> EXERCISE AIM: Return all of the records below unchanged, line for line.

> RECORDS SHOWN:

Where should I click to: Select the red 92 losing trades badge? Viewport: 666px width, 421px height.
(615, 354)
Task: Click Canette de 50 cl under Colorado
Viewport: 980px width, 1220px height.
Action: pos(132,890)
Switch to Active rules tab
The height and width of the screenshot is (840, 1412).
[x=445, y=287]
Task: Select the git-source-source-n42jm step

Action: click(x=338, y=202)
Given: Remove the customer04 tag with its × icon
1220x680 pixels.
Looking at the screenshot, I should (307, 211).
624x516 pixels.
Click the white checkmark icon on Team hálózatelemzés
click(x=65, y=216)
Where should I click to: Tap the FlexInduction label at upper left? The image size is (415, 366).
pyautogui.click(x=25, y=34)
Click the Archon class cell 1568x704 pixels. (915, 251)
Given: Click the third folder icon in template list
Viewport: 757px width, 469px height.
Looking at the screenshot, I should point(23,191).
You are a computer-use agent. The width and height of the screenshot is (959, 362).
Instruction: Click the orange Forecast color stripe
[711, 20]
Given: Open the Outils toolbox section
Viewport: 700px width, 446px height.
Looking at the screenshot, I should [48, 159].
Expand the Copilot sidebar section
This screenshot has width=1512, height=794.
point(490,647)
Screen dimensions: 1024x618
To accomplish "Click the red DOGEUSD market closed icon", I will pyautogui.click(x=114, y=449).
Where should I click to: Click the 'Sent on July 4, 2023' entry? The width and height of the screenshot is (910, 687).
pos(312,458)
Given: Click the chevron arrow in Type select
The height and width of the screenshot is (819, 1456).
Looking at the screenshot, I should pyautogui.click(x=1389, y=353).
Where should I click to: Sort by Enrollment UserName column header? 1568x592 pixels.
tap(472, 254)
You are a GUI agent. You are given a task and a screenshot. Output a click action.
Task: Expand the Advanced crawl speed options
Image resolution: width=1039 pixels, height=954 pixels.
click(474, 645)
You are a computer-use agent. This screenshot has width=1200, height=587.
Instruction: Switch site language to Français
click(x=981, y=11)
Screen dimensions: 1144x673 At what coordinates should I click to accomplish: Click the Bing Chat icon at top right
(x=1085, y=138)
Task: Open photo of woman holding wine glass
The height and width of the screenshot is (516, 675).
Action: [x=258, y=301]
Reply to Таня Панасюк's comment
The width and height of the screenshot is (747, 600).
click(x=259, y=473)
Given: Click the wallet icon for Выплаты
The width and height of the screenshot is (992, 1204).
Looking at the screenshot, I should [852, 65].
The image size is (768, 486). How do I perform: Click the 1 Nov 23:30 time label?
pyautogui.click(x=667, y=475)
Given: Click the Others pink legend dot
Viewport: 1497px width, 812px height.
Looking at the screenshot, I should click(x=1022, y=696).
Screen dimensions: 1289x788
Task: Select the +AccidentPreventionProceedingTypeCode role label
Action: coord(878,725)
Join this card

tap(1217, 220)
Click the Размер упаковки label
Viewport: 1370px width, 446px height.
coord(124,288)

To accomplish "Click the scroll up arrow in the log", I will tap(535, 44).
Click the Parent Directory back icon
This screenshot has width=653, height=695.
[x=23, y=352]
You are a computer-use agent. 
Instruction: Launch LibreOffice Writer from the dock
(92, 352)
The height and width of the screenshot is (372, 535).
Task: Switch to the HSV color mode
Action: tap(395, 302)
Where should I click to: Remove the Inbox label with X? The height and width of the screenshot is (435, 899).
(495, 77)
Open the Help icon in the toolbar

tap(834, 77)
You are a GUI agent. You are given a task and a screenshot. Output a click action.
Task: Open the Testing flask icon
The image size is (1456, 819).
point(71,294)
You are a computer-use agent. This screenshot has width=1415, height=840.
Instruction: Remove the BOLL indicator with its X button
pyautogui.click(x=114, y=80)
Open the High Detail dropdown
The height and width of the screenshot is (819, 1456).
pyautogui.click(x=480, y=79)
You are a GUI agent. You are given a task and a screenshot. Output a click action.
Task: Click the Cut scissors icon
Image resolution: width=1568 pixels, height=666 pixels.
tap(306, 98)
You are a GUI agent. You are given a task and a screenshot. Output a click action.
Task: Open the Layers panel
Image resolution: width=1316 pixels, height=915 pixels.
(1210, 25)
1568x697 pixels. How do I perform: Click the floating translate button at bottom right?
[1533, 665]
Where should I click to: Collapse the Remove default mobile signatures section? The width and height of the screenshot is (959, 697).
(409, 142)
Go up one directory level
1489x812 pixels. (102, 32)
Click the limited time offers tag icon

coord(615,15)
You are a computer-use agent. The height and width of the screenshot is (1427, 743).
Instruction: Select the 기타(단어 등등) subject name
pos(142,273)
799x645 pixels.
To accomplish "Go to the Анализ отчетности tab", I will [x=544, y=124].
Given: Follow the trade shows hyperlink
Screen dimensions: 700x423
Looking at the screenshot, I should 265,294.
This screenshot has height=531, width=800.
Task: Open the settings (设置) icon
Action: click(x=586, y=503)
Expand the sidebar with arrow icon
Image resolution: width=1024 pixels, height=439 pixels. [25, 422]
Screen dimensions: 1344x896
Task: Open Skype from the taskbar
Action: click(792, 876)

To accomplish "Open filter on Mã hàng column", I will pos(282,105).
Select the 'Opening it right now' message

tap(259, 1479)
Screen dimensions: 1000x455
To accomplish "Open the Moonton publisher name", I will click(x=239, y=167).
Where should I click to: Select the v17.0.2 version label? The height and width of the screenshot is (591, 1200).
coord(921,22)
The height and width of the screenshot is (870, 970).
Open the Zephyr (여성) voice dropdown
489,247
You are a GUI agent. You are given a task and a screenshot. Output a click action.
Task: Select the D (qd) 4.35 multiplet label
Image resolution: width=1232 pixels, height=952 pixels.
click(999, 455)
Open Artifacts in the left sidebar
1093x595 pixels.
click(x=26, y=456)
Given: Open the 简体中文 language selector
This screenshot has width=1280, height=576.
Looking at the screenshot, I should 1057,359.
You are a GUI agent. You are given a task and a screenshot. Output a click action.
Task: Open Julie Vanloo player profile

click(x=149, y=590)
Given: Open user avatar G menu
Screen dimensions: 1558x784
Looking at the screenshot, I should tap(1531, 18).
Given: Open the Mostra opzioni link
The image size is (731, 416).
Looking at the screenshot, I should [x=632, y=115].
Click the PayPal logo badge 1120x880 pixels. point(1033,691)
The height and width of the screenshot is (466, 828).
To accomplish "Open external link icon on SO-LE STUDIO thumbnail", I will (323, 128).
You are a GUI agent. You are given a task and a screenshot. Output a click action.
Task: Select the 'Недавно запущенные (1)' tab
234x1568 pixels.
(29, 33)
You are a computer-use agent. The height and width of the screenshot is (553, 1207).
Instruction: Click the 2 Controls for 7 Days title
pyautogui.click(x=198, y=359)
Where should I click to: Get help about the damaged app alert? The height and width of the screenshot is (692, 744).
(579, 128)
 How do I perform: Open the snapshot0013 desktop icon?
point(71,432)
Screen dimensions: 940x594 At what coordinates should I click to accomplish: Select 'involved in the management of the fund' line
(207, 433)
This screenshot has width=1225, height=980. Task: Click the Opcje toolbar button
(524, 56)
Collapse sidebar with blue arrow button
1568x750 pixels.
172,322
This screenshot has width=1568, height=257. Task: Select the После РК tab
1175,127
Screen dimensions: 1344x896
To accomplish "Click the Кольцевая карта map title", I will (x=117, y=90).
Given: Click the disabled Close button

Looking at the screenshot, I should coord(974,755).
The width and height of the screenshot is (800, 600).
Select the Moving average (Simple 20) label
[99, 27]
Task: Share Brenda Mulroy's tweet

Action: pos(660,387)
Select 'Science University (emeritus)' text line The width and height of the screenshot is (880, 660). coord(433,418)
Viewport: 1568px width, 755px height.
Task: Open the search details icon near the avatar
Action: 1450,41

> FINISHED ANSWER:
Where should I click to: Select the red 92 losing trades badge? Viewport: 666px width, 421px height.
(615, 354)
Task: Click Canette de 50 cl under Colorado
Viewport: 980px width, 1220px height.
Action: pos(132,890)
Switch to Active rules tab
The height and width of the screenshot is (840, 1412).
[x=445, y=287]
Task: Select the git-source-source-n42jm step

Action: click(x=338, y=202)
Given: Remove the customer04 tag with its × icon
1220x680 pixels.
Looking at the screenshot, I should (307, 211).
624x516 pixels.
Click the white checkmark icon on Team hálózatelemzés
click(x=65, y=216)
Where should I click to: Tap the FlexInduction label at upper left? The image size is (415, 366).
pyautogui.click(x=25, y=34)
Click the Archon class cell 1568x704 pixels. (915, 251)
Given: Click the third folder icon in template list
Viewport: 757px width, 469px height.
Looking at the screenshot, I should point(23,191).
You are a computer-use agent. The width and height of the screenshot is (959, 362).
Instruction: Click the orange Forecast color stripe
[711, 20]
Given: Open the Outils toolbox section
Viewport: 700px width, 446px height.
Looking at the screenshot, I should [48, 159].
Expand the Copilot sidebar section
This screenshot has width=1512, height=794.
point(490,647)
Screen dimensions: 1024x618
To accomplish "Click the red DOGEUSD market closed icon", I will pyautogui.click(x=114, y=449).
Where should I click to: Click the 'Sent on July 4, 2023' entry? The width and height of the screenshot is (910, 687).
pos(312,458)
Given: Click the chevron arrow in Type select
The height and width of the screenshot is (819, 1456).
Looking at the screenshot, I should pyautogui.click(x=1389, y=353).
Where should I click to: Sort by Enrollment UserName column header? 1568x592 pixels.
tap(472, 254)
You are a GUI agent. You are given a task and a screenshot. Output a click action.
Task: Expand the Advanced crawl speed options
Image resolution: width=1039 pixels, height=954 pixels.
click(474, 645)
You are a computer-use agent. This screenshot has width=1200, height=587.
Instruction: Switch site language to Français
click(x=981, y=11)
Screen dimensions: 1144x673 At what coordinates should I click to accomplish: Click the Bing Chat icon at top right
(x=1085, y=138)
Task: Open photo of woman holding wine glass
The height and width of the screenshot is (516, 675).
Action: [x=258, y=301]
Reply to Таня Панасюк's comment
The width and height of the screenshot is (747, 600).
click(x=259, y=473)
Given: Click the wallet icon for Выплаты
The width and height of the screenshot is (992, 1204).
Looking at the screenshot, I should [852, 65].
The image size is (768, 486). How do I perform: Click the 1 Nov 23:30 time label?
pyautogui.click(x=667, y=475)
Given: Click the Others pink legend dot
Viewport: 1497px width, 812px height.
Looking at the screenshot, I should click(x=1022, y=696).
Screen dimensions: 1289x788
Task: Select the +AccidentPreventionProceedingTypeCode role label
Action: coord(878,725)
Join this card

tap(1217, 220)
Click the Размер упаковки label
Viewport: 1370px width, 446px height.
coord(124,288)

To accomplish "Click the scroll up arrow in the log", I will tap(535, 44).
Click the Parent Directory back icon
This screenshot has width=653, height=695.
[x=23, y=352]
You are a computer-use agent. 
Instruction: Launch LibreOffice Writer from the dock
(92, 352)
The height and width of the screenshot is (372, 535).
Task: Switch to the HSV color mode
Action: tap(395, 302)
Where should I click to: Remove the Inbox label with X? The height and width of the screenshot is (435, 899).
(495, 77)
Open the Help icon in the toolbar

tap(834, 77)
You are a GUI agent. You are given a task and a screenshot. Output a click action.
Task: Open the Testing flask icon
The image size is (1456, 819).
point(71,294)
You are a computer-use agent. This screenshot has width=1415, height=840.
Instruction: Remove the BOLL indicator with its X button
pyautogui.click(x=114, y=80)
Open the High Detail dropdown
The height and width of the screenshot is (819, 1456).
pyautogui.click(x=480, y=79)
You are a GUI agent. You are given a task and a screenshot. Output a click action.
Task: Click the Cut scissors icon
Image resolution: width=1568 pixels, height=666 pixels.
tap(306, 98)
You are a GUI agent. You are given a task and a screenshot. Output a click action.
Task: Open the Layers panel
Image resolution: width=1316 pixels, height=915 pixels.
(1210, 25)
1568x697 pixels. How do I perform: Click the floating translate button at bottom right?
[1533, 665]
Where should I click to: Collapse the Remove default mobile signatures section? The width and height of the screenshot is (959, 697).
(409, 142)
Go up one directory level
1489x812 pixels. (102, 32)
Click the limited time offers tag icon

coord(615,15)
You are a computer-use agent. The height and width of the screenshot is (1427, 743).
Instruction: Select the 기타(단어 등등) subject name
pos(142,273)
799x645 pixels.
To accomplish "Go to the Анализ отчетности tab", I will [x=544, y=124].
Given: Follow the trade shows hyperlink
Screen dimensions: 700x423
Looking at the screenshot, I should 265,294.
This screenshot has height=531, width=800.
Task: Open the settings (设置) icon
Action: click(x=586, y=503)
Expand the sidebar with arrow icon
Image resolution: width=1024 pixels, height=439 pixels. [25, 422]
Screen dimensions: 1344x896
Task: Open Skype from the taskbar
Action: click(792, 876)

To accomplish "Open filter on Mã hàng column", I will pos(282,105).
Select the 'Opening it right now' message

tap(259, 1479)
Screen dimensions: 1000x455
To accomplish "Open the Moonton publisher name", I will click(x=239, y=167).
Where should I click to: Select the v17.0.2 version label? The height and width of the screenshot is (591, 1200).
coord(921,22)
The height and width of the screenshot is (870, 970).
Open the Zephyr (여성) voice dropdown
489,247
You are a GUI agent. You are given a task and a screenshot. Output a click action.
Task: Select the D (qd) 4.35 multiplet label
Image resolution: width=1232 pixels, height=952 pixels.
click(999, 455)
Open Artifacts in the left sidebar
1093x595 pixels.
click(x=26, y=456)
Given: Open the 简体中文 language selector
This screenshot has width=1280, height=576.
Looking at the screenshot, I should 1057,359.
You are a GUI agent. You are given a task and a screenshot. Output a click action.
Task: Open Julie Vanloo player profile

click(x=149, y=590)
Given: Open user avatar G menu
Screen dimensions: 1558x784
Looking at the screenshot, I should tap(1531, 18).
Given: Open the Mostra opzioni link
The image size is (731, 416).
Looking at the screenshot, I should [x=632, y=115].
Click the PayPal logo badge 1120x880 pixels. point(1033,691)
The height and width of the screenshot is (466, 828).
To accomplish "Open external link icon on SO-LE STUDIO thumbnail", I will (323, 128).
You are a GUI agent. You are given a task and a screenshot. Output a click action.
Task: Select the 'Недавно запущенные (1)' tab
234x1568 pixels.
(29, 33)
You are a computer-use agent. The height and width of the screenshot is (553, 1207).
Instruction: Click the 2 Controls for 7 Days title
pyautogui.click(x=198, y=359)
Where should I click to: Get help about the damaged app alert? The height and width of the screenshot is (692, 744).
(579, 128)
 How do I perform: Open the snapshot0013 desktop icon?
point(71,432)
Screen dimensions: 940x594 At what coordinates should I click to accomplish: Select 'involved in the management of the fund' line
(207, 433)
This screenshot has width=1225, height=980. Task: Click the Opcje toolbar button
(524, 56)
Collapse sidebar with blue arrow button
1568x750 pixels.
172,322
This screenshot has width=1568, height=257. Task: Select the После РК tab
1175,127
Screen dimensions: 1344x896
To accomplish "Click the Кольцевая карта map title", I will (x=117, y=90).
Given: Click the disabled Close button

Looking at the screenshot, I should coord(974,755).
The width and height of the screenshot is (800, 600).
Select the Moving average (Simple 20) label
[99, 27]
Task: Share Brenda Mulroy's tweet

Action: pos(660,387)
Select 'Science University (emeritus)' text line The width and height of the screenshot is (880, 660). coord(433,418)
Viewport: 1568px width, 755px height.
Task: Open the search details icon near the avatar
Action: 1450,41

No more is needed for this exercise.